MLP's stock rose $6.06, or 40 percent, to close at $21.25, a 52-week high. Earlier in the day, MLP shares went as high as $30.75. The American Stock Exchange shares traded as low as $8.81 cents in late December.
Today's closing price is $8 more than the $13.25 a share that a Case agreed to pay for just under 3 million ML&P shares, according to his spokesman. The shares are being sold by foundations left by the late Honolulu financier Harry Weinberg and managed by the Associated Jewish Community Federation of Baltimore.
Case could not be reached but Jim Whitney, vice president of corporate communications at AOL, said Case is buying a 41.2 percent interest in the company as a long-term personal investment.
"Other than being represented on the board, he will have no role in the company" Whitney said, adding that Case is "supportive of existing management."
Case's plan to spend more than $40 million on the company's shares nevertheless attracted investors to the normally thinly traded stock. About 213,000 shares traded hands today, more than 47 times its average daily volume over the past year, according to Bloomberg News.
ML&P itself has no role in the transaction, said its president, Gary L. Gifford. It is an arrangement between Case and the charities handling Weinberg's estate.
Morton B. Plant, chairman of the Associated Jewish Charities and a director of the Harry Weinberg Family Foundation Inc., said Case approached the foundation to see if the shares were available.

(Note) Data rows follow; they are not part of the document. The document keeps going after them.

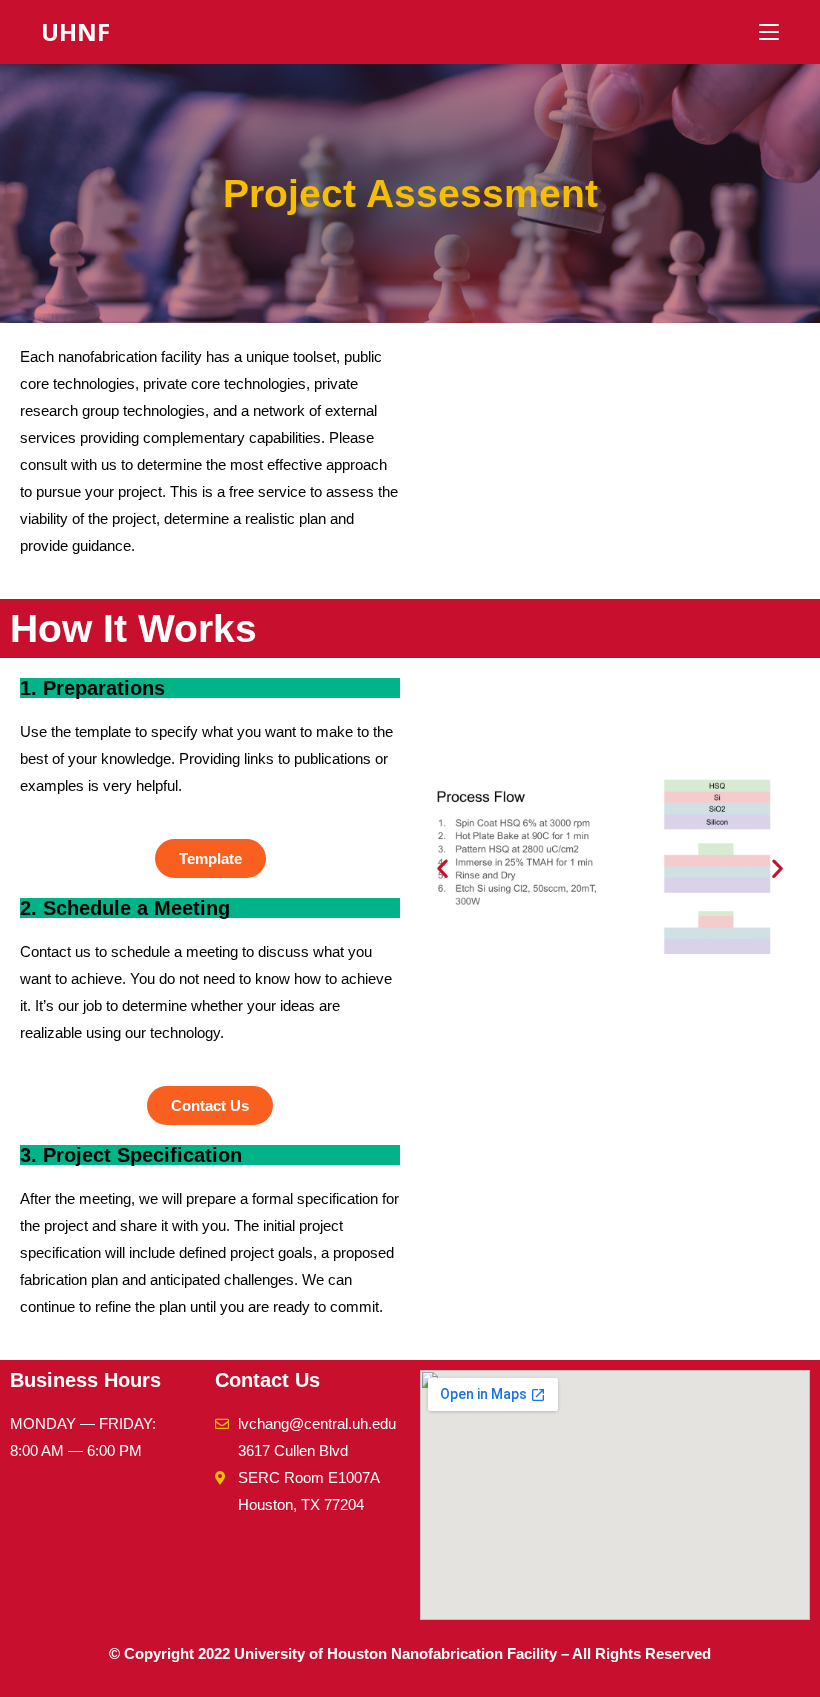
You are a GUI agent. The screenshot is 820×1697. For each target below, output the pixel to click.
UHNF (75, 31)
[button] (442, 868)
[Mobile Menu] (769, 31)
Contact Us (267, 1380)
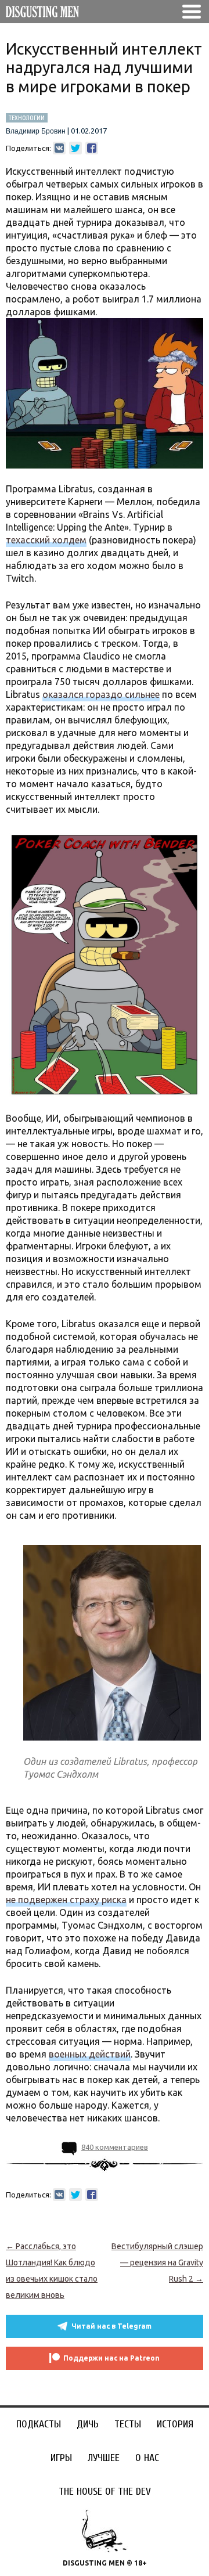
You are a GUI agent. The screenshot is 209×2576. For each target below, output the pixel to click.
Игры (61, 2458)
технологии (27, 118)
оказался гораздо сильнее (101, 694)
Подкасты (38, 2424)
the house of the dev (105, 2491)
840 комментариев (114, 2147)
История (175, 2424)
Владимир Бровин (36, 131)
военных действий (90, 2054)
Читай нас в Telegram (111, 2326)
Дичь (88, 2424)
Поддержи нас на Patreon (111, 2358)
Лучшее (104, 2458)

The foundation saw it as a good opportunity to turn a static stock holding into cash that can be used for charitable purposes, Plant said. Case is buying the charity's entire stake in the company. "We've been looking for a way to convert our stock into cash and this offer was made to us," said Plant, who is a director of ML&P, representing the Weinberg interests. The holding wasn't doing much for the charity, he said, and cash can be put to much better use. At the time of Weinberg's death in 1990, his ML&P stock was worth nearly $90 million.
Not very much of ML&P's stock is available for trading. The Cameron family group, relatives of the late J. Walter Cameron, own 35.1 percent, according to the company's last proxy statement, issued in February. Another 7.2 percent is held by a trust for employees of the company.
Case's purchase is subject to approval by regulatory authorities and ML&P stockholders. Gifford said a shareholders meeting will soon be held to vote on it.
Honolulu analyst Randy Havre said he doesn't expect the stock to stay as high as it was today, but even at that price it still represents value.
Today's peak price would give the company a market value of about $180 million. "That's a reasonable value for that company," Havre said.
Case, 40, is the son of prominent Honolulu attorney Daniel Case. He got interested in computers and on-line chatting when he was a student. After marketing positions that included a stint at PepsiCo. Inc., Case joined the company that was to become America Online.
In 1992, Case became AOL chief executive and has since made a personal fortune from AOL stock. AOL's last proxy statement, issued at the end of last September, showed Case holding 3 million AOL shares, worth about $345 million at today's prices.